Defying expectations is something I am not unfamiliar with. If you ask my writing partner, Bo Yeon Kim, she’d probably say the same is true for her. It’s one of the things that drew us together, both as friends and writing partners.
To list a few examples:
Etymologically, my name is German, but I am American. When people see me, they can often guess that I have some Asian blood, but they probably can’t guess that I am a quarter Vietnamese on my mom’s side — my mom, who was adopted by American parents, her adoptive father being a CIA agent who took the family with him around Asia on his various assignments. If you talk to me, you might assume I grew up in the US — but I grew up in France, and consider myself bilingual and bicultural. If you ask me what my dream job is, it’s to write for television. If you ask me what I’m currently doing, it’s getting a Ph.D. in neurobiology.
And if you ask what my writing partner and I, two girls who met on the badminton team at Bryn Mawr College, want to write? Genre. Spaceships, futuristic technology, supernatural creatures. (Although, if you talk to either of us for more than five minutes, that’s not so much of a surprise.)
Now that is one pattern I do want to continue. Subverting expectations. Eliciting surprise.
Musicians and comedians are well acquainted with the concept of patterns and expectations.
The best of them are experts in setting up patterns — but twisting expectations. The same can be applied to writing.
I used to think I wanted to write novels. Then I fell in love with TV. There’s a certain kind of magic to having a group of people, each with their own background and voice, converging on a single vision. As part of a writing team, I can confirm: the whole is greater than the sum of the parts.
One of the things that inspired our writing partnership was our admiration for Battlestar Galactica (2004). To be able to absorb the viewer into an alien world, where none of the specifics may seem relatable, and yet tell a compelling story that is in some way revealing of our behavior — that is something I am drawn to, as a writer. With our pilots, we set up large science-fiction worlds, complete with all the trappings that make us love the genre so much — spaceships, world-building, action, mystery, snark — but we focus on characters who reflect our own experiences. For instance, one of our protagonists is a female solo spaceship pilot who finds herself trapped in a war between two social contingents, a character who, like us, never quite fits into a single culture, but on some level is able to integrate into several.

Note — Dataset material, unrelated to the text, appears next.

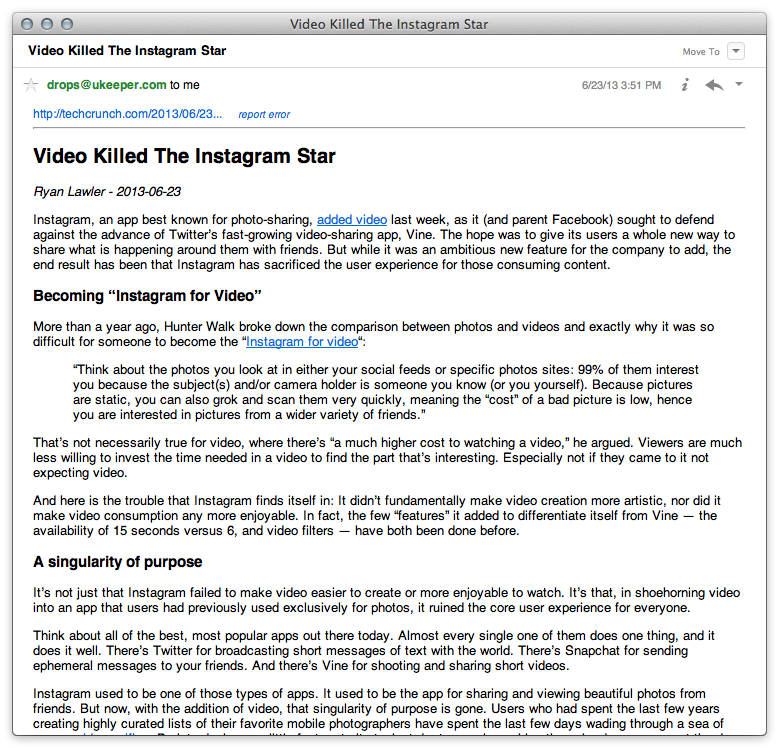Follow the 'Instagram for video' link
This screenshot has width=779, height=748.
301,341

The glory of writing for television is its potential — to explore different personalities, different walks of life, different worlds. To showcase the diversity of humanity while always grounding it in its universality. As a writer, I have the privilege and the duty to try to tell stories that expose the audience to new perspectives. Of course, it’s always cooler when it’s set in space. (That’s the last mention of space, I swear).

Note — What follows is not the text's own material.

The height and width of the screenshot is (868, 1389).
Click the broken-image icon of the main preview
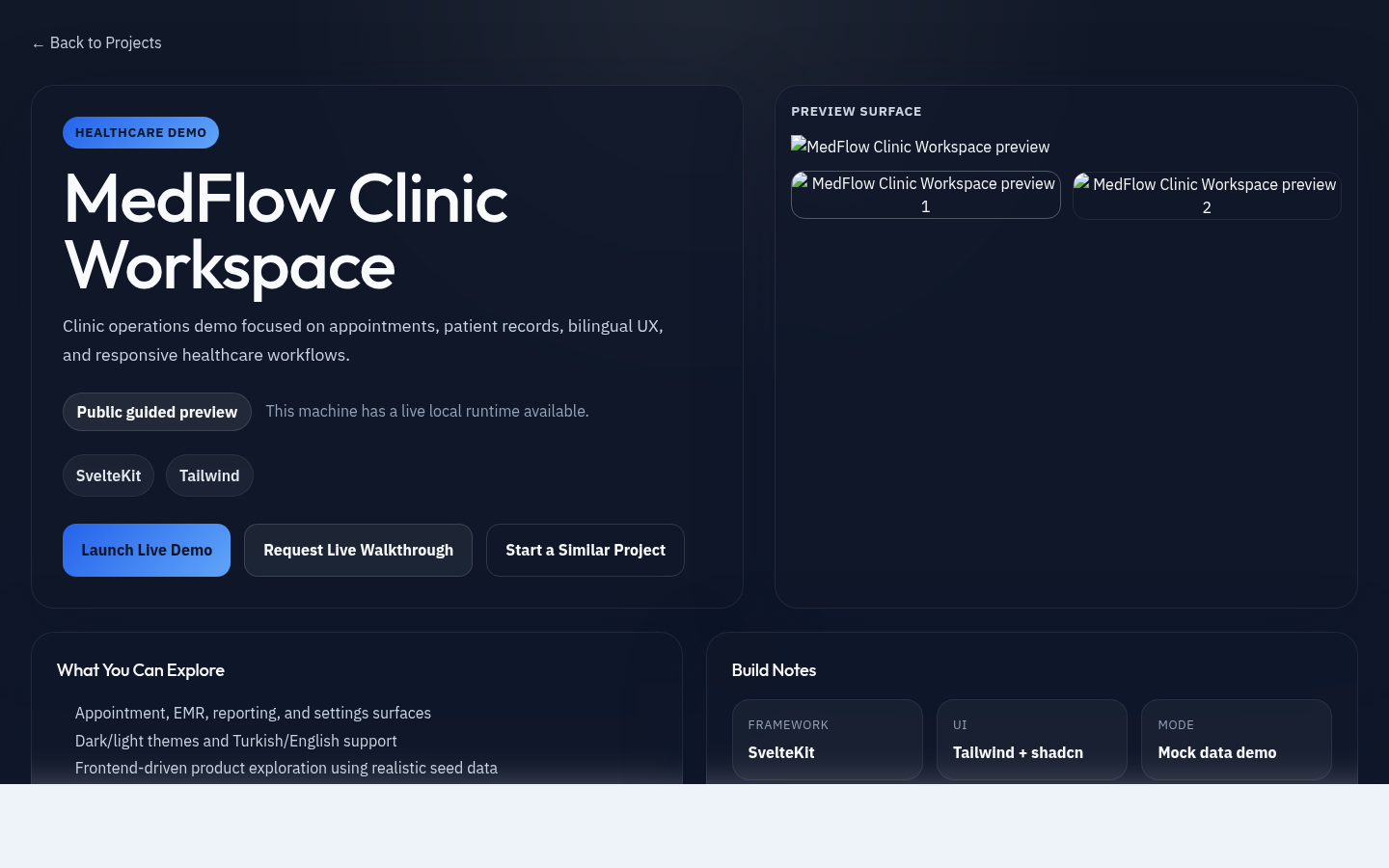click(x=799, y=147)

I’m not saying I’m going to change the world, but if, in my own way, I can contribute to opening up people’s minds, and always strive to keep my own mind open, then I’d say that’s a worthy goal. The CBS Writers Mentorship Program is a particularly fitting place to start this journey, but it is a life-long endeavor. And I hope to never limit myself to the comfort of familiarity. You shouldn’t either.
It’s an ambitious goal to be sure. But really, where’s the fun in life if you just do what’s expected of you?